> [What is expected] Scale the items from the line with "Task: Click the difference" to the line with "Action: [x=249, y=823]" by rewriting them in full, requests included, with every coordinate in the answers multiplied by 1.1 and rounded to a whole number, halves up. Give only these items.
-- start of Stored records --
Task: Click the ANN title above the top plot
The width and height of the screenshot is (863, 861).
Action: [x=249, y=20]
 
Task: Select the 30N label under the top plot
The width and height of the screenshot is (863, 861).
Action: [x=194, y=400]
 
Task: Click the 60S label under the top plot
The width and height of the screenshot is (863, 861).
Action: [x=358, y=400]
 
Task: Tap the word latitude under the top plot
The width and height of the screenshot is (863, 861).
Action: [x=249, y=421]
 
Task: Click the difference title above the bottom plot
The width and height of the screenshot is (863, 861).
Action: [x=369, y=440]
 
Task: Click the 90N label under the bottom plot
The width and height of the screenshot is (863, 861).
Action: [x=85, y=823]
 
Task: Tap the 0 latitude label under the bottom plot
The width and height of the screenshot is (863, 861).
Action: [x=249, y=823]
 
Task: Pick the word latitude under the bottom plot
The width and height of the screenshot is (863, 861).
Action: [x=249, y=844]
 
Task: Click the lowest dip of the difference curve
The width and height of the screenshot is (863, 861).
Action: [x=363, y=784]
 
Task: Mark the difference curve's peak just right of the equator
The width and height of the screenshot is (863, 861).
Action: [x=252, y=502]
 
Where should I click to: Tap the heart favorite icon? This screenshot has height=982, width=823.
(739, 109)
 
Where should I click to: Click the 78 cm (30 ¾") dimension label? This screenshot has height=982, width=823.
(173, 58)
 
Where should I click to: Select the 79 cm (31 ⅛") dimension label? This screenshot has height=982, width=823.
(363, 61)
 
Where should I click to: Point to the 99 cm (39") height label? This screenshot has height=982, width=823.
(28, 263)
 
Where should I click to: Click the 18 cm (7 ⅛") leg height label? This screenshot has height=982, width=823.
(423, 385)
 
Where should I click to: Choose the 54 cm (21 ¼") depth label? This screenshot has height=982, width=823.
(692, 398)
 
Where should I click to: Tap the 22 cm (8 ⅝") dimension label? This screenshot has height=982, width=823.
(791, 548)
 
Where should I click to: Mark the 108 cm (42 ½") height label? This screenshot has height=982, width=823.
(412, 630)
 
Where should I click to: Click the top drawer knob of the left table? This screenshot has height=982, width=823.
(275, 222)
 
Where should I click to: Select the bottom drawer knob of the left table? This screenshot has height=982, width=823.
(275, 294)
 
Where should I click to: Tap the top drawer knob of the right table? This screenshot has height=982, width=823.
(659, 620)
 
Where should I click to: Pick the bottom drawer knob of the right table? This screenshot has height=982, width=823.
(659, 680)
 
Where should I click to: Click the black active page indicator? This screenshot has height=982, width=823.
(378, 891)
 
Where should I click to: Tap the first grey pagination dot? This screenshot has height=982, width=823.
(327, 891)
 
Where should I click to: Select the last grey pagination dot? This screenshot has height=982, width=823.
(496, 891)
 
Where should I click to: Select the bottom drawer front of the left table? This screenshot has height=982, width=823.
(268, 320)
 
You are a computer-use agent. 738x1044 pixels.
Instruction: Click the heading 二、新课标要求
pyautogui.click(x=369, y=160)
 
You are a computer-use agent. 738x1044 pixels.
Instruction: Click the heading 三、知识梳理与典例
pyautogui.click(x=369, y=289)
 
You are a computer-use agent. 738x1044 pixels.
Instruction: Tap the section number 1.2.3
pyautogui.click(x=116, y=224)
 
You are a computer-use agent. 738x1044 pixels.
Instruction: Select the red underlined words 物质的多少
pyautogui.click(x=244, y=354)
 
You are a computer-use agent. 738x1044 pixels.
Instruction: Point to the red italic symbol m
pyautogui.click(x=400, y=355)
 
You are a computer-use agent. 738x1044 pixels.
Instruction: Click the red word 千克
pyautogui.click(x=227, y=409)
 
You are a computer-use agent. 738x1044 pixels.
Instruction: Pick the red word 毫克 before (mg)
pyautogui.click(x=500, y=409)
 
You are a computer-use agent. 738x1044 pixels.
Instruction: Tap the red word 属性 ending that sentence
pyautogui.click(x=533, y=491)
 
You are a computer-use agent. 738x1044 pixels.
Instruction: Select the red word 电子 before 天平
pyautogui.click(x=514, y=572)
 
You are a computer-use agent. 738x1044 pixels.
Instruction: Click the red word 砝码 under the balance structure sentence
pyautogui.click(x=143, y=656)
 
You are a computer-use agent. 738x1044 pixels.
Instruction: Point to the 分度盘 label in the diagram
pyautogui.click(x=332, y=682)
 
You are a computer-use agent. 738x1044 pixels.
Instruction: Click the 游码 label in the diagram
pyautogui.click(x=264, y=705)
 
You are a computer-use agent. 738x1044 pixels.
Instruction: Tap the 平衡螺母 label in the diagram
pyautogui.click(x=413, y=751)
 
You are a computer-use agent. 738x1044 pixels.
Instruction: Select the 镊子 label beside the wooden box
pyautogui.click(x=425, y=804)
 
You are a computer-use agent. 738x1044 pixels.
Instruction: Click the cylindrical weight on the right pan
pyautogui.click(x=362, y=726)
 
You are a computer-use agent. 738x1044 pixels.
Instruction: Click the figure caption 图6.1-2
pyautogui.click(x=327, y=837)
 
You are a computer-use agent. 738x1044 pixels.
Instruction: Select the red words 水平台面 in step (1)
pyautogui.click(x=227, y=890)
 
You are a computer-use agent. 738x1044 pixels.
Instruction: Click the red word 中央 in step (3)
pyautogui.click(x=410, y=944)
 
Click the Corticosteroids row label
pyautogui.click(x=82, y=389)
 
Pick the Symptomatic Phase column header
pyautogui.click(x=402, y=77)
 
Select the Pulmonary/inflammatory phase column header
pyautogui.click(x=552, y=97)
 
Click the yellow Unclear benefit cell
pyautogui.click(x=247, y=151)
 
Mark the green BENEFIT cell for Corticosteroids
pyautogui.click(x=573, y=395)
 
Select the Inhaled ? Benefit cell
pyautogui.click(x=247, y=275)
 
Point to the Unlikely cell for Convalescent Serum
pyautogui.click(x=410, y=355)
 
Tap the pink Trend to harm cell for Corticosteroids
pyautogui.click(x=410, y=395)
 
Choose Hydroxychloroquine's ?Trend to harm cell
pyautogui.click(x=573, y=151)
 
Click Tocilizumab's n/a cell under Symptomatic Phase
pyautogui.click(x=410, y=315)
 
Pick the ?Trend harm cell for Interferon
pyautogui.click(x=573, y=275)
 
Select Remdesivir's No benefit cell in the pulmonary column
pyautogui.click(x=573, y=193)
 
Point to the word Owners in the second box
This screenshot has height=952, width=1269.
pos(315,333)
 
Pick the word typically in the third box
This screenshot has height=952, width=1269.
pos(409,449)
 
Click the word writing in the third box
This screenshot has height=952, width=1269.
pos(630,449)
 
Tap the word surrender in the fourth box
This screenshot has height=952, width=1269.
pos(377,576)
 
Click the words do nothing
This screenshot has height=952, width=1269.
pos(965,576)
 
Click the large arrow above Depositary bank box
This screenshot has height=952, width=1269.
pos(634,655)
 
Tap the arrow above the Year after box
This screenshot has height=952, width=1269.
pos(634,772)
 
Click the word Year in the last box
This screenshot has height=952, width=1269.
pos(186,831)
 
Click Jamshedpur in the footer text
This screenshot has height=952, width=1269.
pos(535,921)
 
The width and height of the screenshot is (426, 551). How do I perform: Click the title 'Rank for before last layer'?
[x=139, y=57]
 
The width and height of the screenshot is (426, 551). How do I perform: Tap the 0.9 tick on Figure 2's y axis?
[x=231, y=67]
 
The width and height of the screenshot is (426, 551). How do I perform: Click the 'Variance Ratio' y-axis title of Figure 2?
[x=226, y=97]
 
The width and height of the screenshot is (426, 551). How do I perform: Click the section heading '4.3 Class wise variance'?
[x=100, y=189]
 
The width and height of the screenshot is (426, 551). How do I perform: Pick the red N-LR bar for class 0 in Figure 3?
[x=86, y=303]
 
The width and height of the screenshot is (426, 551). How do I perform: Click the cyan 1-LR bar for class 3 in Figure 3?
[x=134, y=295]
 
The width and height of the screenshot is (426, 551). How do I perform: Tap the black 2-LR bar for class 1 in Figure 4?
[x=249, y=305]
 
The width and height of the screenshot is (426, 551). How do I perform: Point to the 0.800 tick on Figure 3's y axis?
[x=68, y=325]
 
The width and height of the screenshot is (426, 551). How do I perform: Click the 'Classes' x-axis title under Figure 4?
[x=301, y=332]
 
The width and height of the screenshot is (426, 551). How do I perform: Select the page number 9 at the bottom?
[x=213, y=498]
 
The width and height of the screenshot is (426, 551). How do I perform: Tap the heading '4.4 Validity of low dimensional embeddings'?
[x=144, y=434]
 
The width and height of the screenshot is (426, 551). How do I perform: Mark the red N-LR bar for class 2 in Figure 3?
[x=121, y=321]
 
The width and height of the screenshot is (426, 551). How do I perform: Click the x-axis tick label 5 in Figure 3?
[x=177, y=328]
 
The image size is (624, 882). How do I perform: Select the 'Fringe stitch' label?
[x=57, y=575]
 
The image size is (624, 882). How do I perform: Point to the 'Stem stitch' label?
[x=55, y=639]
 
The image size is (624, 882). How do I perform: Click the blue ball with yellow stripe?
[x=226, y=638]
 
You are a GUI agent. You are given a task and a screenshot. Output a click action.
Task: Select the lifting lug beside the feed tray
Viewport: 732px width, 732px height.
-- end of Stored records --
> [Solution to the problem]
Task: Click the difference title above the bottom plot
The width and height of the screenshot is (863, 861).
Action: [x=406, y=484]
 
Task: Click the 90N label under the bottom plot
The width and height of the screenshot is (863, 861).
Action: [x=94, y=905]
 
Task: Tap the 0 latitude label under the bottom plot
The width and height of the screenshot is (863, 861).
Action: [x=274, y=905]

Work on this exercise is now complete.